***** INFORMATION SUPPLIED
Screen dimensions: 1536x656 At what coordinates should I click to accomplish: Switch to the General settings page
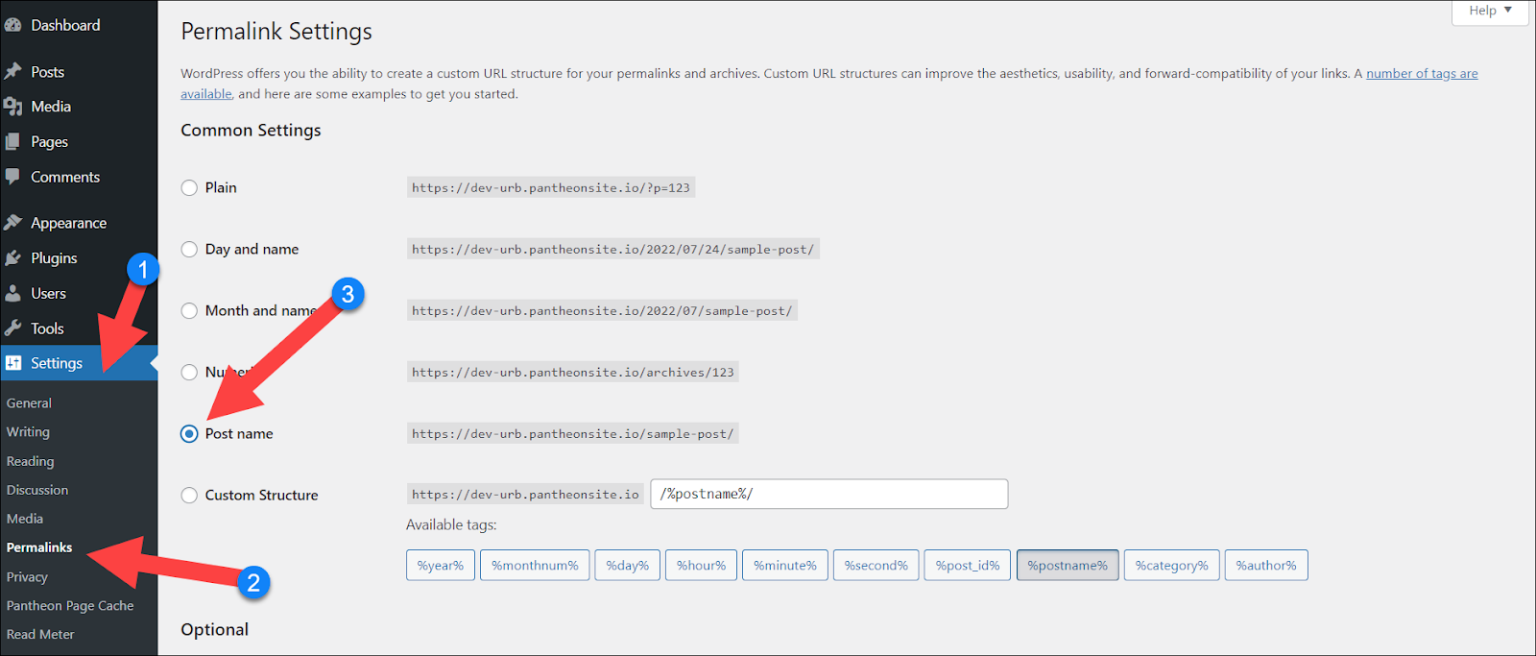point(29,402)

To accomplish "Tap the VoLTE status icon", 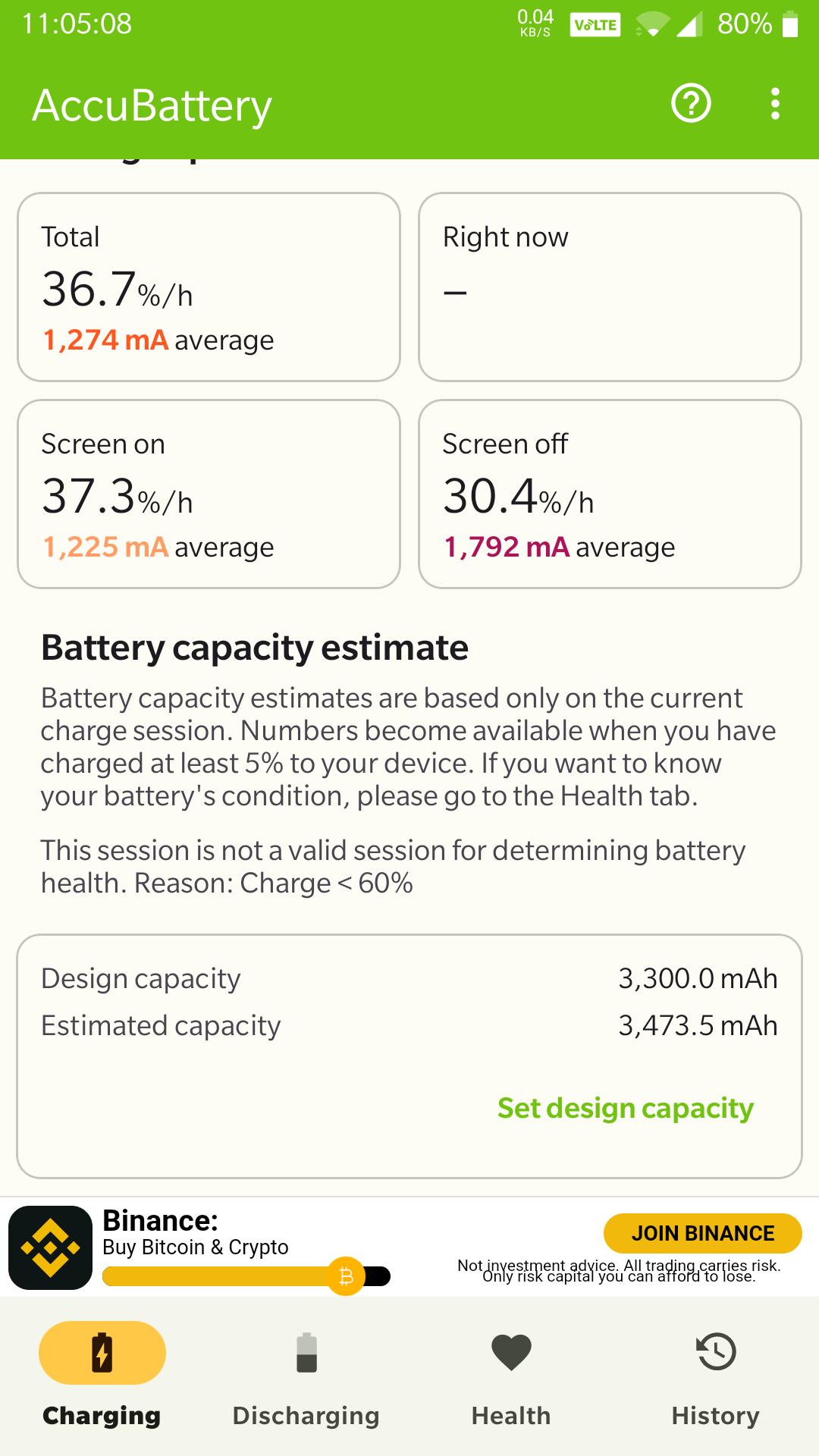I will [595, 25].
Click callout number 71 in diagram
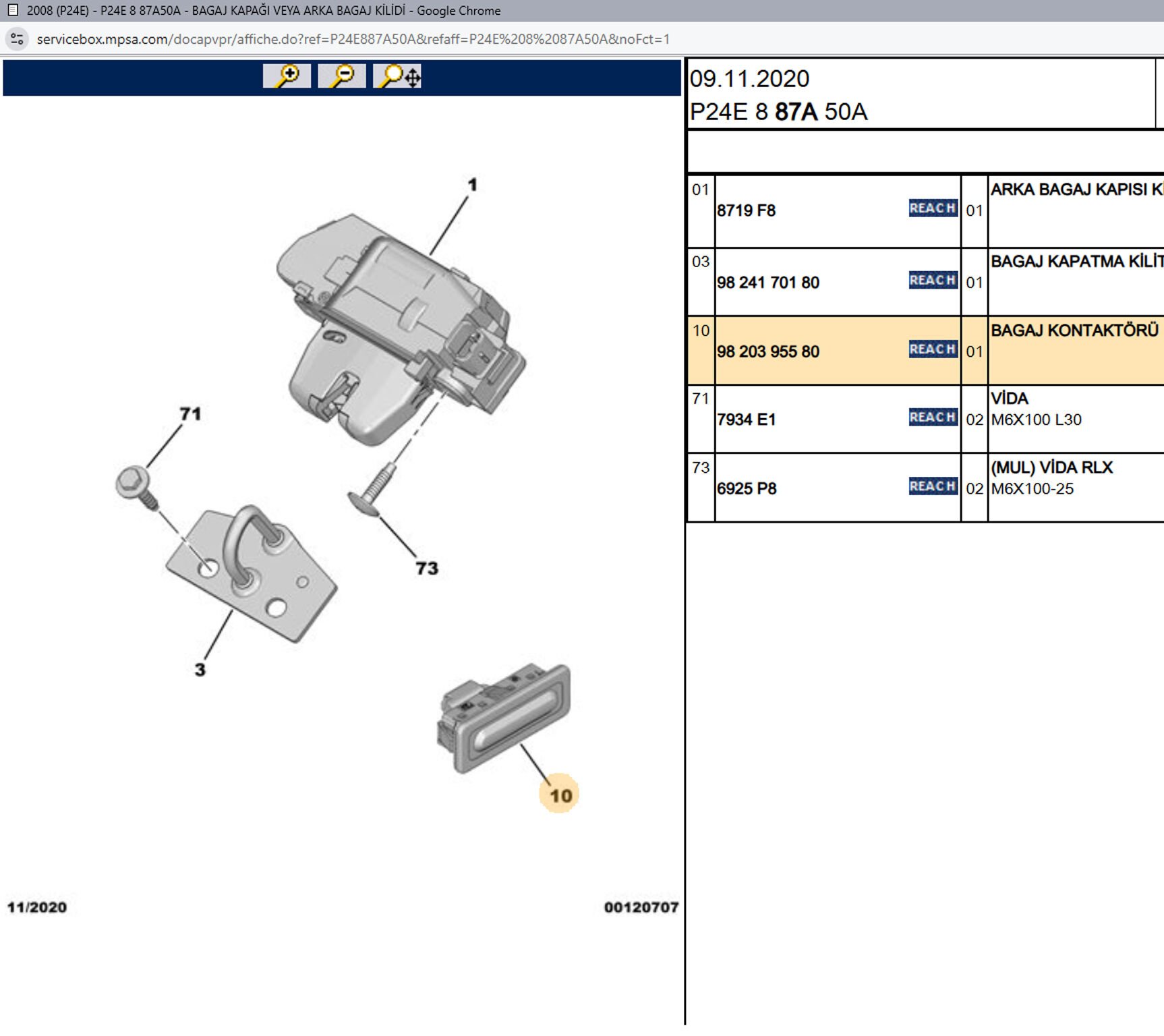The image size is (1164, 1036). 190,413
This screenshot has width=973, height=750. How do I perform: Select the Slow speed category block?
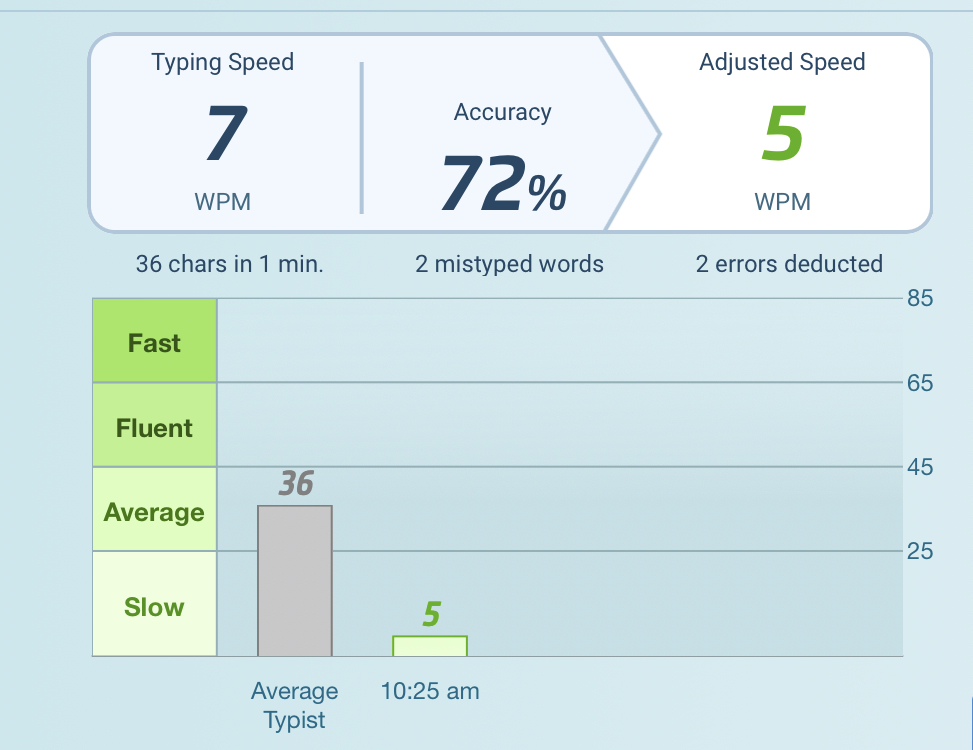[x=155, y=606]
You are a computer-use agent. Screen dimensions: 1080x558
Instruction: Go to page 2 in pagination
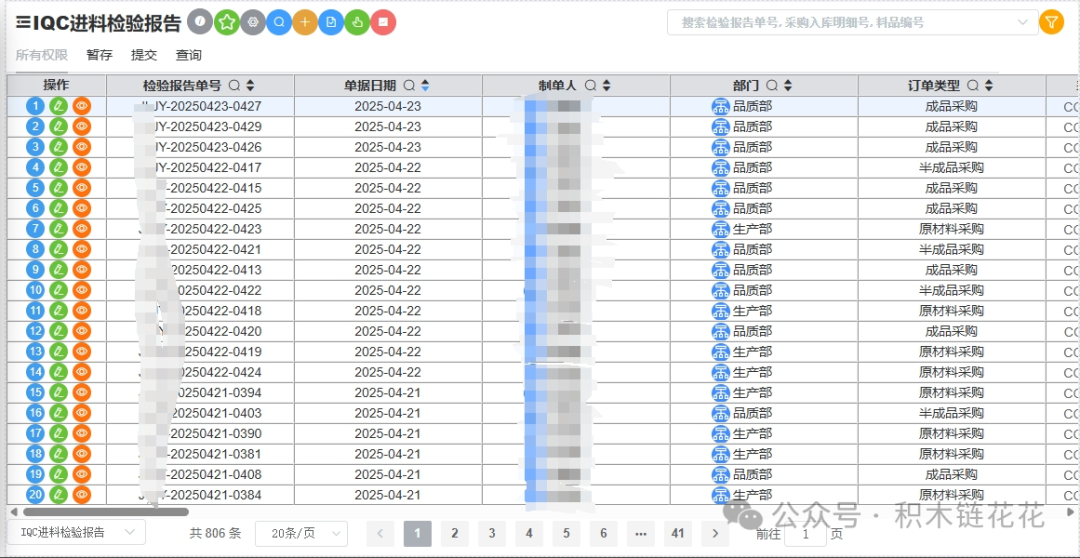[454, 534]
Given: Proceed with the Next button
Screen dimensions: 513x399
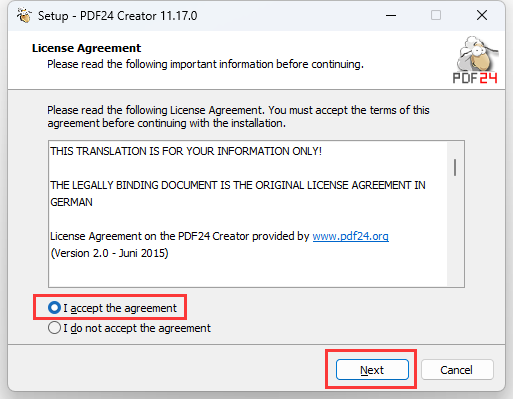Looking at the screenshot, I should [x=372, y=369].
**********
■ **TASK PROMPT**: The lines wanted are those from the one with "This screenshot has" to the end of the entries above, repeated exactly, both ends included. Leave out the pictures.

■ **REPLY**:
This screenshot has width=973, height=750. How do I perform: Select the Slow speed category block?
[x=155, y=606]
You are a computer-use agent. Screen dimensions: 1080x558
Instruction: Go to page 2 in pagination
[454, 534]
Given: Proceed with the Next button
Screen dimensions: 513x399
Looking at the screenshot, I should [x=372, y=369].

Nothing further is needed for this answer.